* PROVIDED PASSAGE *
This week the National Academy of Sciences - Sciences, Engineering, Medicine, released a long-awaited comprehensive look at GMO crops. First take, the technology is safe, and this conclusion comes after the 20-member committee looked at all sides of the issue. Their focus was plants and two key technologies - insect resistance and herbicide tolerance, and their work offered a thorough review of this widely used technology.

Here's a quick look at five things I took from the release yesterday and my review of the report so far (it's 400 pages and not light reading by any means).

1. The haters won't stop just because of this report


The day before NAS released the report, at least one group - Food and Water Watch - released a report claiming that any results would be tainted because the National Research Council and NAS take money from corporate donors. Their report - called Under the Influence: the National Research Council and GMOs - aimed to raise questions before NAS even released its GMO findings.

And a representative of the group read a harshly worded statement at the release event for the new GMO report. Fred Gould, chairman of the committee, offered a cool response and offered to discuss the concerns. NAS worked to make sure there was no air of a conflict of interest, the report includes most of the 700 public comments with data to answer questions raised, it's a thorough look at the technology. Shake it off?

* BRIEF 1 *
Reproduce the text on the GMO crop report word for word, starting at "This week the" and ending after "widely used technology.".
* BRIEF 2 *
Answer these questions from the text on the GMO crop report:
(a) How many members sat on the committee that looked at GMO crops?
(b) How many pages long is the report?
(c) Who was chairman of the committee?
* BRIEF 3 *
Extend the text on the GMO crop report from its last sentence.

Stored data entries

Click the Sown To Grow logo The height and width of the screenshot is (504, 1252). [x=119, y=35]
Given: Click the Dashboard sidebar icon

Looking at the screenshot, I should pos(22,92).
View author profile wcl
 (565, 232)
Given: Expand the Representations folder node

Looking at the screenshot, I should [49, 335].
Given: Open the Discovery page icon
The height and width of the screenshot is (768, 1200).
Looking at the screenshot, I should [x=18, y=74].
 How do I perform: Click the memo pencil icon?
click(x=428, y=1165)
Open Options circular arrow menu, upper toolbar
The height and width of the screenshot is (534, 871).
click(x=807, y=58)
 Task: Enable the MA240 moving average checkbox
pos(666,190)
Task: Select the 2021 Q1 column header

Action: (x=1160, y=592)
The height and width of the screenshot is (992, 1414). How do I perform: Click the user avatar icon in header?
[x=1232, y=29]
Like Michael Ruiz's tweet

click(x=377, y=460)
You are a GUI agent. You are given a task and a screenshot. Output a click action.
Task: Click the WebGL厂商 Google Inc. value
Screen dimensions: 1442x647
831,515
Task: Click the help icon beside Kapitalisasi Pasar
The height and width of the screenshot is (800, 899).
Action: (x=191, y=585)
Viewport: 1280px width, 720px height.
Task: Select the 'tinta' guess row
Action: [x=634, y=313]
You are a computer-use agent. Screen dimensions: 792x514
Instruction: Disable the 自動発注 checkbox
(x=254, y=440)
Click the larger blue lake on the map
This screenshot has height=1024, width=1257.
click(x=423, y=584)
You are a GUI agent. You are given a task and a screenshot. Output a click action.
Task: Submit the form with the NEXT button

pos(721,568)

* FINAL ANSWER 1 *
This week the National Academy of Sciences - Sciences, Engineering, Medicine, released a long-awaited comprehensive look at GMO crops. First take, the technology is safe, and this conclusion comes after the 20-member committee looked at all sides of the issue. Their focus was plants and two key technologies - insect resistance and herbicide tolerance, and their work offered a thorough review of this widely used technology.

* FINAL ANSWER 2 *
(a) 20
(b) 400
(c) Fred Gould

* FINAL ANSWER 3 *
2. Time is a solid answer on food safety

One of the comments you often hear from supporters of GMO technology is that if the food was unsafe we would know by now because everyone would be sick. With 90% of soybeans and more than 70% of corn raised in the U.S. containing genetically engineered tech, supporters note if there was trouble it would turn up. The committee report says the same thing.

The group looked at 20 years of health data on cancers, chronic disease and patterns of disease in the U.S. and found no evidence of an increase, which would be evident if GMO crops caused trouble. To top it off the organization also compared U.S. and Canadian disease data with that from the United Kingdom and Europe where consumption is a lot lower, and found no disease incident difference. GMOs don't make you sick.

3. Animal studies may need another review

The NAS study took a look at the original animals studies and explored the issues surrounding feeding trials of GMO crops. They even devoted 3 pages to the Seralini study of tumors in mice - it's a good review of that entire issue. What they did find was that the way the studies were set up it would be difficult to reach conclusions. And they found little work being done on efficiency of feed conversion. In essence the work that's there shows safety, but beyond that more may be needed.

4. Where's the yield?

One issue the study looked at was the promise of higher yield from crops using this new technology, and they didn't find a difference in the yield trend. I've dropped in a screen grab of their chart showing trendline yield before and after the advent of GMO crops (the purple line is 1996 when the first tech started to appear). You can see the yield "promise" may not be there. But when asked about it, and why farmers would still use the tech if the yield wasn't improved, study chair Gould notes that the flexibility this technology offers farmers, and other benefits incurred from using GMOs in a cropping system made the tech popular.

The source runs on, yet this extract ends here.